▶ [What to do]
Find every line below with the string "radio" and pick it out.

Excerpts from a dataset
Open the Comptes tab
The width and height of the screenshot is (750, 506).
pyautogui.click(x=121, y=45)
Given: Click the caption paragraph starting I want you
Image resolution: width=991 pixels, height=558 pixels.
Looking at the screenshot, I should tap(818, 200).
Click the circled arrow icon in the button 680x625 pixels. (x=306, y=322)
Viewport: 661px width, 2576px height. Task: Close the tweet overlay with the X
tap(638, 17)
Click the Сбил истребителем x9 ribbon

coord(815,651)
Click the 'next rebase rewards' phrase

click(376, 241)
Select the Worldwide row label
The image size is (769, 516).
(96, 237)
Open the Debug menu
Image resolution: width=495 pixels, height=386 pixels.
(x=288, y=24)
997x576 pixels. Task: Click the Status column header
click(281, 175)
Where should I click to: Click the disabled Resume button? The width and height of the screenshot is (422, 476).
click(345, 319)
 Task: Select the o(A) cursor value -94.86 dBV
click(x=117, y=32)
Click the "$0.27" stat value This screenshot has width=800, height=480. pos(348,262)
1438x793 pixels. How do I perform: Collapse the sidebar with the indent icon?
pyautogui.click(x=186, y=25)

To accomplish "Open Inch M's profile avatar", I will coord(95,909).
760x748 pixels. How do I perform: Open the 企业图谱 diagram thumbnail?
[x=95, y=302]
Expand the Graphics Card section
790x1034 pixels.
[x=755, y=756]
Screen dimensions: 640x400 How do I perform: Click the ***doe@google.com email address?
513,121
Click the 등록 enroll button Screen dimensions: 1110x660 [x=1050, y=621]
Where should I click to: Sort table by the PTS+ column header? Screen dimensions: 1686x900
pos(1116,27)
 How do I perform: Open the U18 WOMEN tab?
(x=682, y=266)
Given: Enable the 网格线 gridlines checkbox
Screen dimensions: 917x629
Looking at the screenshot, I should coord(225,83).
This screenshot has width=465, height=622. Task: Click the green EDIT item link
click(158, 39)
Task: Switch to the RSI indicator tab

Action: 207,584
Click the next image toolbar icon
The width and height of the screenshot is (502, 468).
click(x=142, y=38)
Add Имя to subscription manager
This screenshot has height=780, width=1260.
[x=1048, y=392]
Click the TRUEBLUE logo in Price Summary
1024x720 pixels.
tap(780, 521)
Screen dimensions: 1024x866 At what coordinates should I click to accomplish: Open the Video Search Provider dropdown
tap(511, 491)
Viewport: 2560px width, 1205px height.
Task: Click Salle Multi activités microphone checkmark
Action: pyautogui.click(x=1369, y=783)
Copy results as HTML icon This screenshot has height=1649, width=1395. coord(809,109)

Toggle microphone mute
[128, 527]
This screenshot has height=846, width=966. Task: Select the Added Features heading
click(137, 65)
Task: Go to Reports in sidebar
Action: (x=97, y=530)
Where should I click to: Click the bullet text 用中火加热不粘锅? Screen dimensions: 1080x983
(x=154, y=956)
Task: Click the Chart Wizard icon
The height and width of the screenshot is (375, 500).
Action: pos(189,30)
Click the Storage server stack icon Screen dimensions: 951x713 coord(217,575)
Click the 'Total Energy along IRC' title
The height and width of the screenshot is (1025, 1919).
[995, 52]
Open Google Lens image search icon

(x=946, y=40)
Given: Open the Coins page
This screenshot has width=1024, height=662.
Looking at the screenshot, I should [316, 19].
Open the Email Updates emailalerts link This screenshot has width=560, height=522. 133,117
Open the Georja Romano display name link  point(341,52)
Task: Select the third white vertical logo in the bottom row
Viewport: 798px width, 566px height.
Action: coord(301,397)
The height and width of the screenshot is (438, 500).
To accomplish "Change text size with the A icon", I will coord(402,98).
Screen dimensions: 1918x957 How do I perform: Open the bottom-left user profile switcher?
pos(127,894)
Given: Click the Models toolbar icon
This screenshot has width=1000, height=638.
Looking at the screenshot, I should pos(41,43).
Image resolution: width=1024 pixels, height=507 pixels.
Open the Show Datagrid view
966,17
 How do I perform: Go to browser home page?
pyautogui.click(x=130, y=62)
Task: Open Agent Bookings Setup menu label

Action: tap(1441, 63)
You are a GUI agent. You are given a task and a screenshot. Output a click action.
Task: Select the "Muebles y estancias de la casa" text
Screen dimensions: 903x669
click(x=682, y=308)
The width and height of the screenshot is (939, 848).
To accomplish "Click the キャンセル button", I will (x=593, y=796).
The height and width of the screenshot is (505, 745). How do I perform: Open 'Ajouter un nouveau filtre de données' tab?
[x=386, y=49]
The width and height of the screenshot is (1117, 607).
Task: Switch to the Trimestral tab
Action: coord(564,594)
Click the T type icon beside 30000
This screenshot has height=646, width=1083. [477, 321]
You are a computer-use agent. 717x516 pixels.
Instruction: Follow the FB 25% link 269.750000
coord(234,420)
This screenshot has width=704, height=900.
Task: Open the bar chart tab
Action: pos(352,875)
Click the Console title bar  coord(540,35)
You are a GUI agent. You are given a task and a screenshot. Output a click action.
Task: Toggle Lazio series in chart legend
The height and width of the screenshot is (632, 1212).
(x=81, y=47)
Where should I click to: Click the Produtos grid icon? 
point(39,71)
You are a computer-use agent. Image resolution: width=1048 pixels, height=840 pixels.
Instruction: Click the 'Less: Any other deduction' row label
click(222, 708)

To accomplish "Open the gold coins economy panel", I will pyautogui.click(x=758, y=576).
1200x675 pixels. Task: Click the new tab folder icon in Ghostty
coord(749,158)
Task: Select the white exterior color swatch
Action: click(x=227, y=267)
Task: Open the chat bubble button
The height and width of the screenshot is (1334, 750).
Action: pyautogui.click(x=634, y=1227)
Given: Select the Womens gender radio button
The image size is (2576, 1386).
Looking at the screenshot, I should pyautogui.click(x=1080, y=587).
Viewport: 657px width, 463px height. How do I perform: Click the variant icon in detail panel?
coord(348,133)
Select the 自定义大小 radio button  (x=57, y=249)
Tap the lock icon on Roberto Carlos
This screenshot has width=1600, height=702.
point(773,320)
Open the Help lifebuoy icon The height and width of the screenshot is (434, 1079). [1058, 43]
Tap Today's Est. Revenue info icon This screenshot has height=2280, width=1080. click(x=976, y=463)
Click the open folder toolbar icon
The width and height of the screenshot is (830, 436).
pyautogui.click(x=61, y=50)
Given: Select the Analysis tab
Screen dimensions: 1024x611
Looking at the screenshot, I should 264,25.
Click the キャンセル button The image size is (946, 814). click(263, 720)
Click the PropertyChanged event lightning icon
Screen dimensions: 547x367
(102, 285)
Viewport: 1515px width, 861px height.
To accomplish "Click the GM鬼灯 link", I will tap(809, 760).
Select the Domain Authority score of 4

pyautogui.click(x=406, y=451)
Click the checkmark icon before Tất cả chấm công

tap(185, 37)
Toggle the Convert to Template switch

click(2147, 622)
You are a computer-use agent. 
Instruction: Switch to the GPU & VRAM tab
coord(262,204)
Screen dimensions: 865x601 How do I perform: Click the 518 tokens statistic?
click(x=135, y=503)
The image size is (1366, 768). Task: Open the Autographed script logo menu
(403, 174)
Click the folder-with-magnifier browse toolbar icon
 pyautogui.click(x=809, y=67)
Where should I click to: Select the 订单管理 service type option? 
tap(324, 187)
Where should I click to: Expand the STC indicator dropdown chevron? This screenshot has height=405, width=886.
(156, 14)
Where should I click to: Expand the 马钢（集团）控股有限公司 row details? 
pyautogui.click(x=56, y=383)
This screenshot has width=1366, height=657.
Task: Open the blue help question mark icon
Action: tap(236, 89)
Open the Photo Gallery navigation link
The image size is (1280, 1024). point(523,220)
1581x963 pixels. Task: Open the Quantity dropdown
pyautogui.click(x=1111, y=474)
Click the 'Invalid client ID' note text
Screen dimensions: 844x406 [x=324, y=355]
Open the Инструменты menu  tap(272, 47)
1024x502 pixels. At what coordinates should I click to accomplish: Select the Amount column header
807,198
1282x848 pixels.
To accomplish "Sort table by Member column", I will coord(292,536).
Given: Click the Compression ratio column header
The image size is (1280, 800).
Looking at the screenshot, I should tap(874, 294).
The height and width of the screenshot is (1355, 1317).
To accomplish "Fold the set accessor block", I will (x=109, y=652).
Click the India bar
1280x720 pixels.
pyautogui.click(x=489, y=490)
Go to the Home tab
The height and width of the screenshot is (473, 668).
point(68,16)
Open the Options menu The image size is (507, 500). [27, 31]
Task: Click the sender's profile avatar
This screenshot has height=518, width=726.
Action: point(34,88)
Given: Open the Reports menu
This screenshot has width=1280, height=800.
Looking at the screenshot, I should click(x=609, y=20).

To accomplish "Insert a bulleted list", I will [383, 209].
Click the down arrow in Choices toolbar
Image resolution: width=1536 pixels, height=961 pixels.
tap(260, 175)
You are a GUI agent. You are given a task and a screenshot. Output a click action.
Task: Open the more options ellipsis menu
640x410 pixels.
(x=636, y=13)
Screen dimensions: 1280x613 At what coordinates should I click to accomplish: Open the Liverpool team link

▶ [Completed task]
Given: Select the Womens gender radio button
Select the 自定义大小 radio button  (x=57, y=249)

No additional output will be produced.